Dear New Readers,
Where are you coming from?
For some reason hits on my blog doubled today, but I can’t figure out why. I didn’t even write about the bachelorette party on Saturday… Whatever. I’m a little down today–discouraged by my practicum, daunted by the start of a new quarter, perplexed by a certain LCD projector, and emotionally drained by some issues I won’t be discussing here (sorry). BUT, the day was brightened by a lovely dinner with one of my favorite people, and I think I’ll sleep well tonight.

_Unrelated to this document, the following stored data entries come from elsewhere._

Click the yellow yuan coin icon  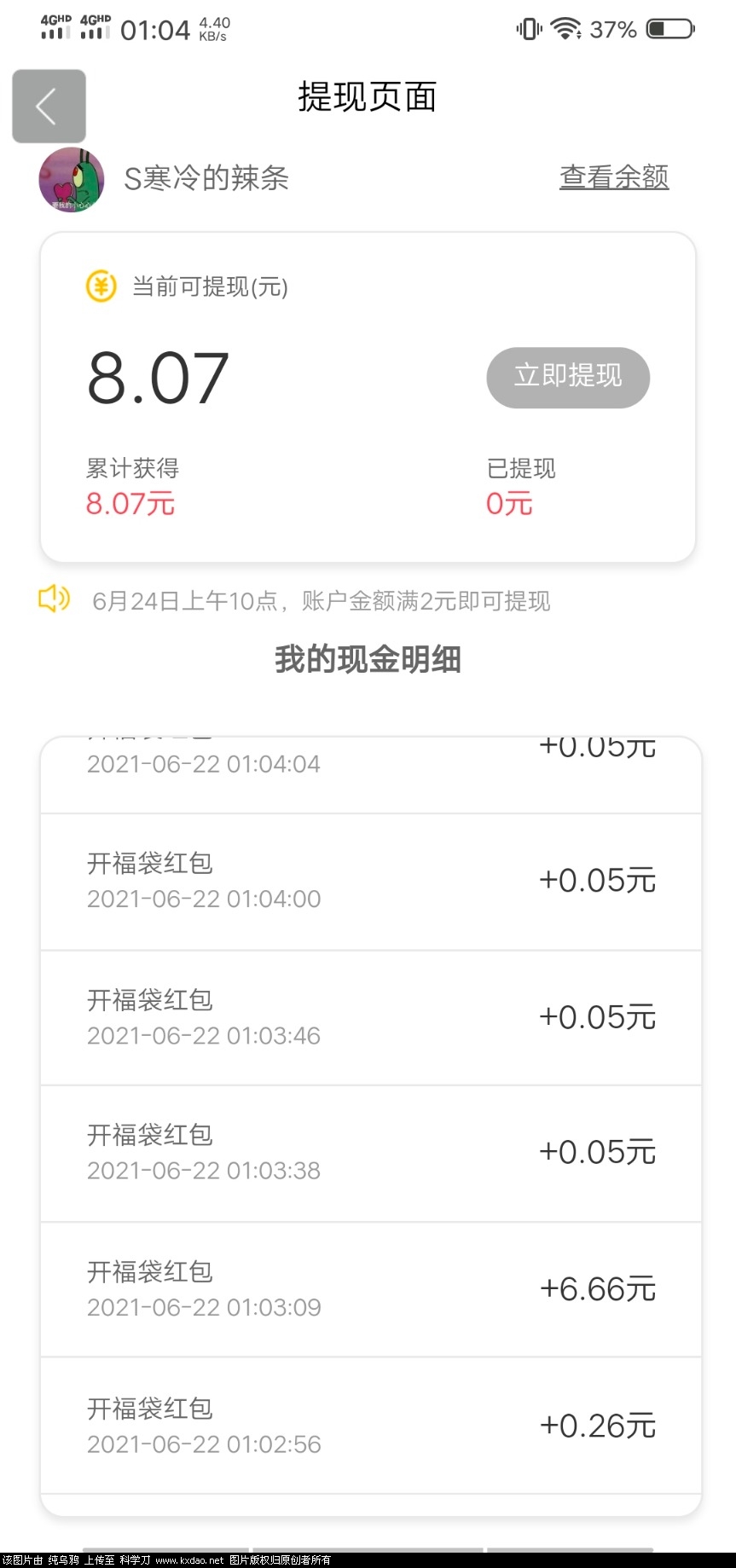point(101,286)
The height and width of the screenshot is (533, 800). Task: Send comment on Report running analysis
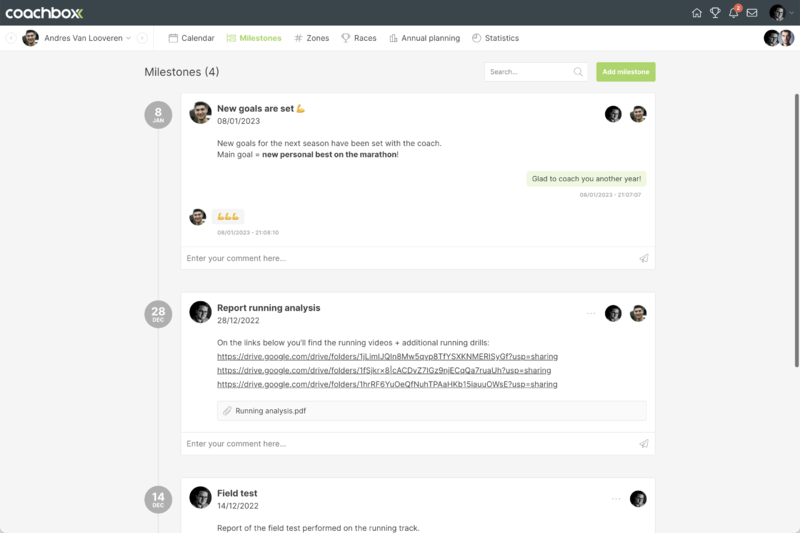[x=643, y=443]
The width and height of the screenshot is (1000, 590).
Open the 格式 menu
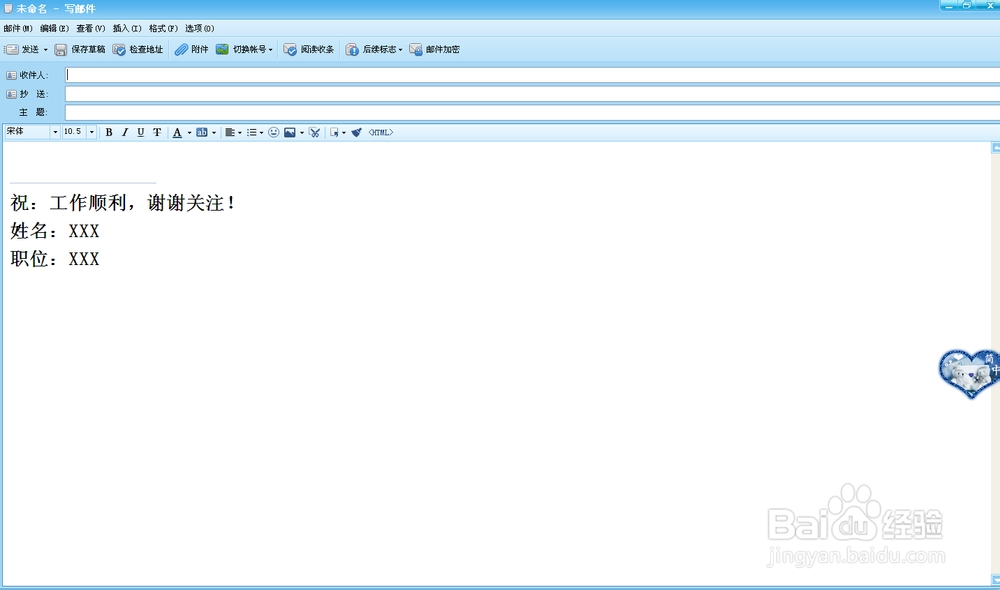coord(162,28)
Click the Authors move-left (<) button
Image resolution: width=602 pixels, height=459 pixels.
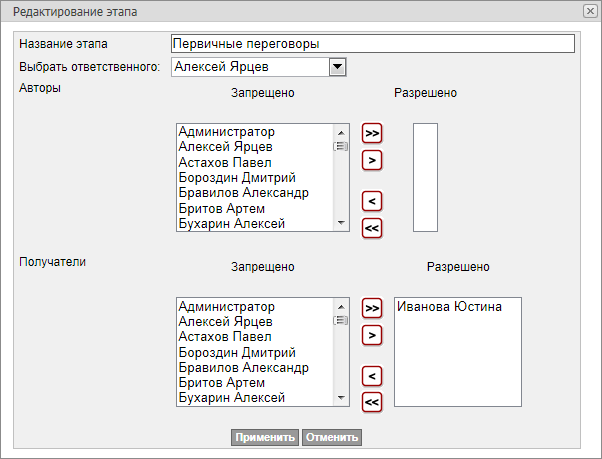coord(372,201)
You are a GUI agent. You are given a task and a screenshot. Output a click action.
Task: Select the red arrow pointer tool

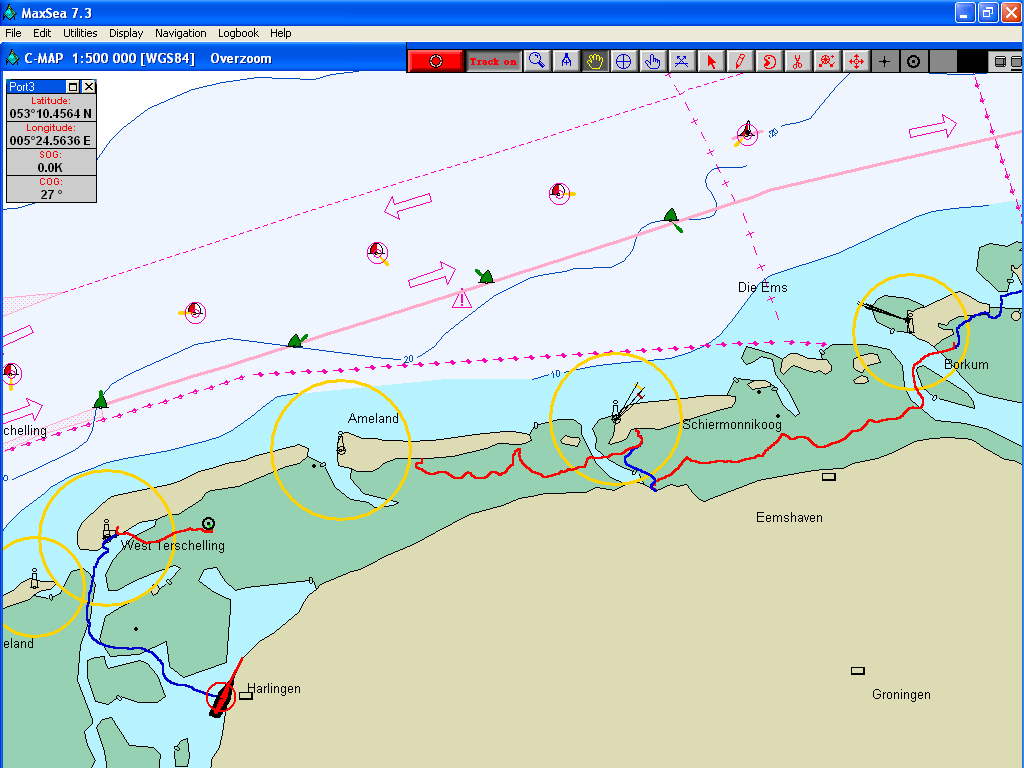click(711, 61)
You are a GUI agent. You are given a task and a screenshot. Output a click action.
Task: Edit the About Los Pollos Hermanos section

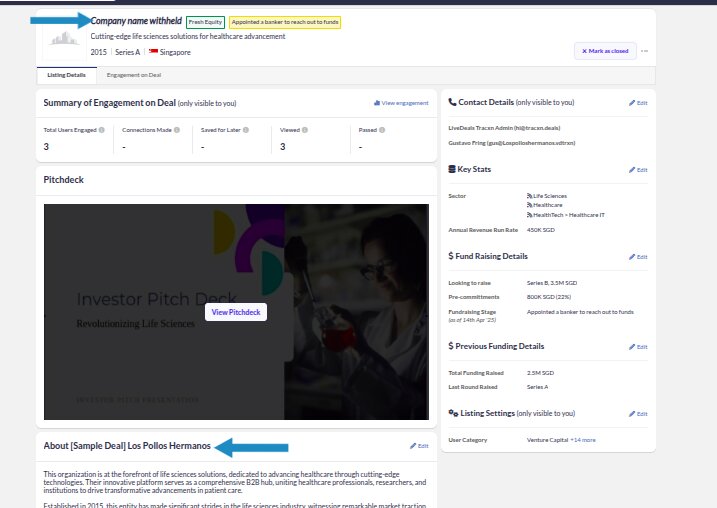pyautogui.click(x=419, y=446)
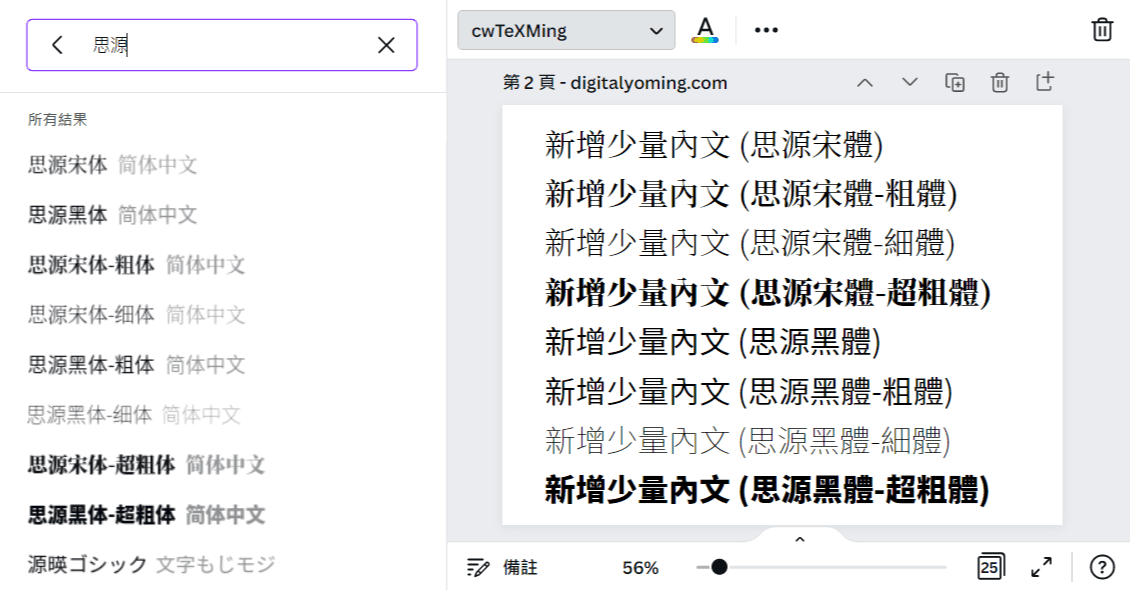Image resolution: width=1130 pixels, height=590 pixels.
Task: Open the three-dot more options menu
Action: 766,30
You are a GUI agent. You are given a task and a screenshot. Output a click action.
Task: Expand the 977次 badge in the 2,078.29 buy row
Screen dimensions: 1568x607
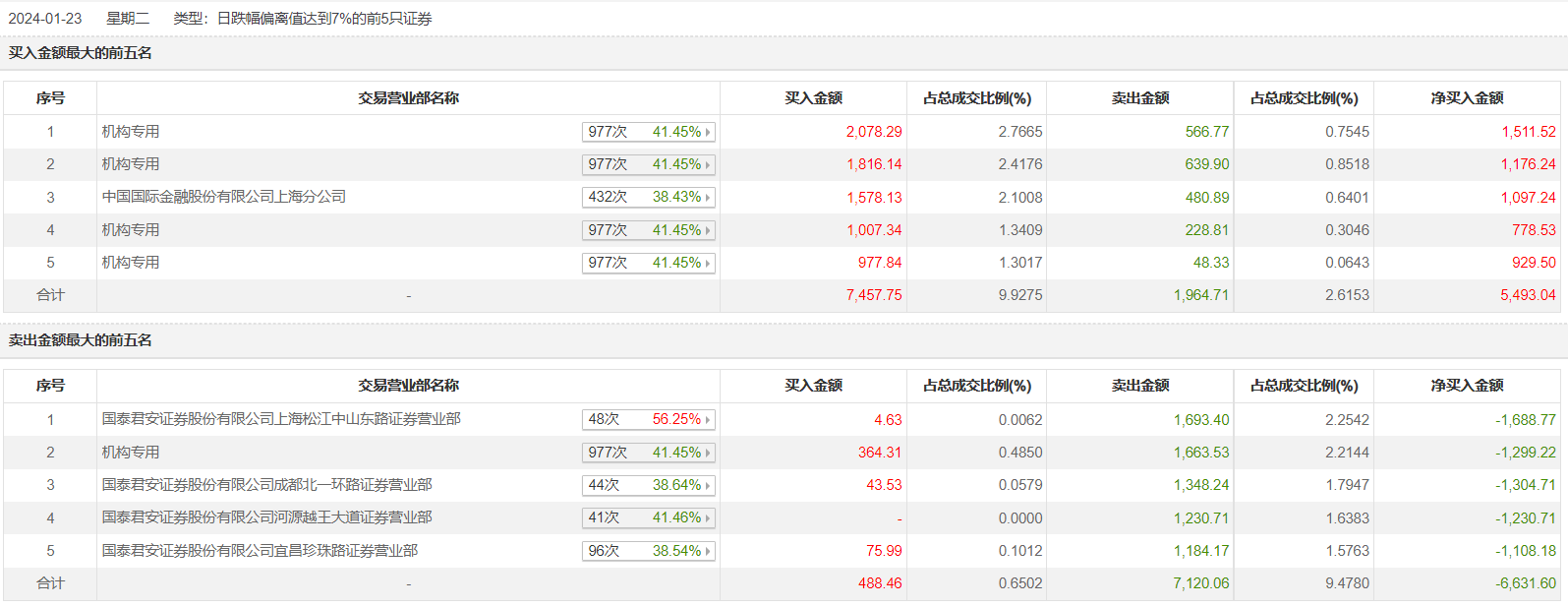pyautogui.click(x=648, y=132)
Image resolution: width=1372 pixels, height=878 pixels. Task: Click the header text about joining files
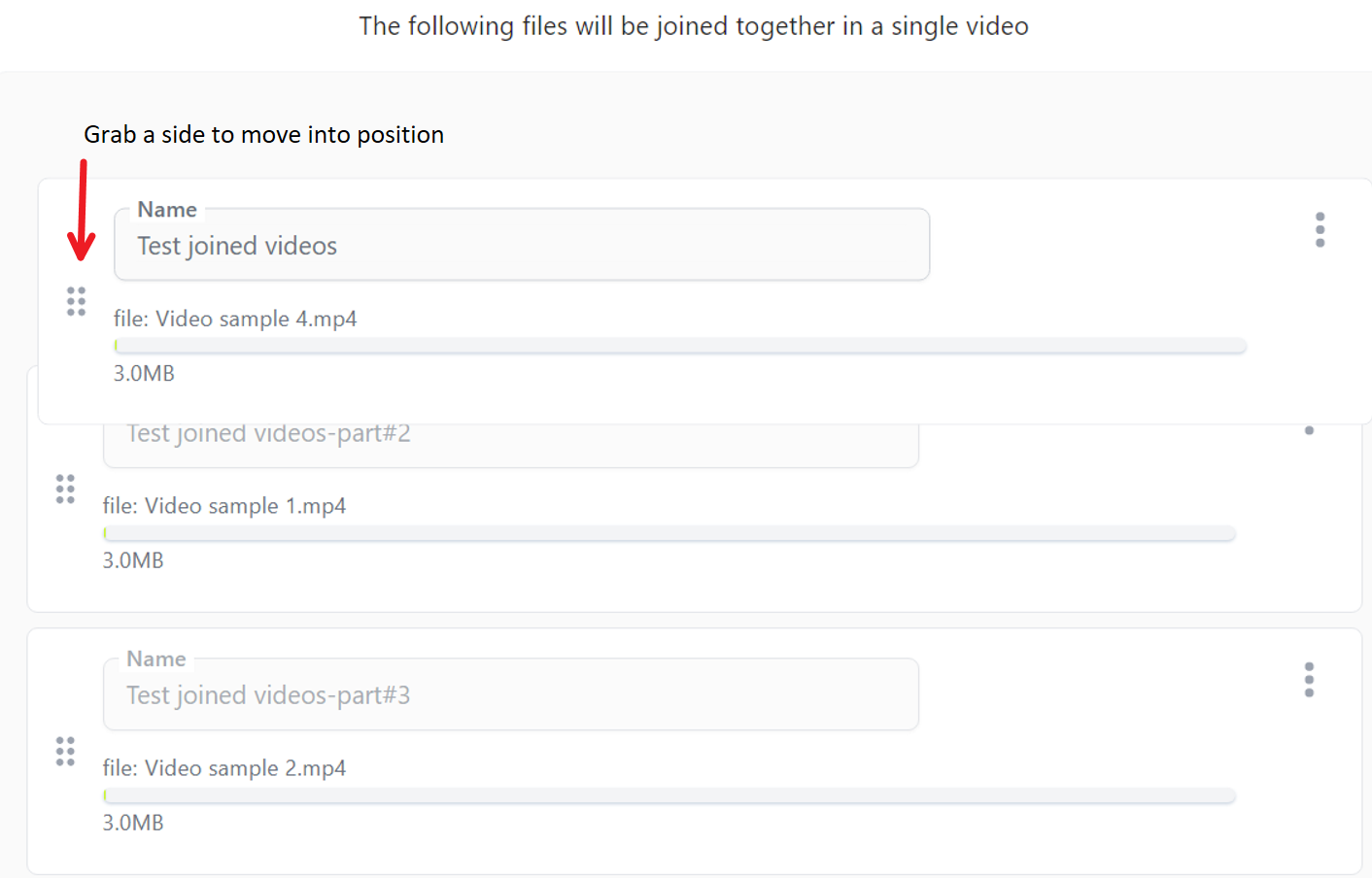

I’m feeling really defensive right now, and I don’t want to get into it too much, but I will say this: I know this isn’t the most soul-laden writing by any stretch of the mind. I keep a journal for that stuff (when I write it down at all), and I write letters to specific people, and I talk to people. A lack of depth here (which there is and there isn’t) does not signify a lack of depth overall — that’s just not the overriding intention of this space. What I write here isn’t all of me, but it is certainly part of me… I hate feeling like I’ve disappointed or surprised someone, and I am oddly aware that I have… And it’s someone who(m?) I used to impress. C’est la vie, I guess — we grow up, we grow apart, together, apart again. Sometimes we’re so taken by our own fantasies of who another person might be that we fail to see who they actually are. Like most everyone, I am on both sides of this — fantasizing, not living up to another’s fantasies. Perfection is a fantasy — we should be content to look for the people whose neuroses complement our own… A person whose rocks in the head match the holes in yours (borrowed from a friend’s older relative who’d been married for an enormous length of time, and who also stated that he and his wife had been married so long they’d finished three bottles of Tabasco sauce — definitely a feat).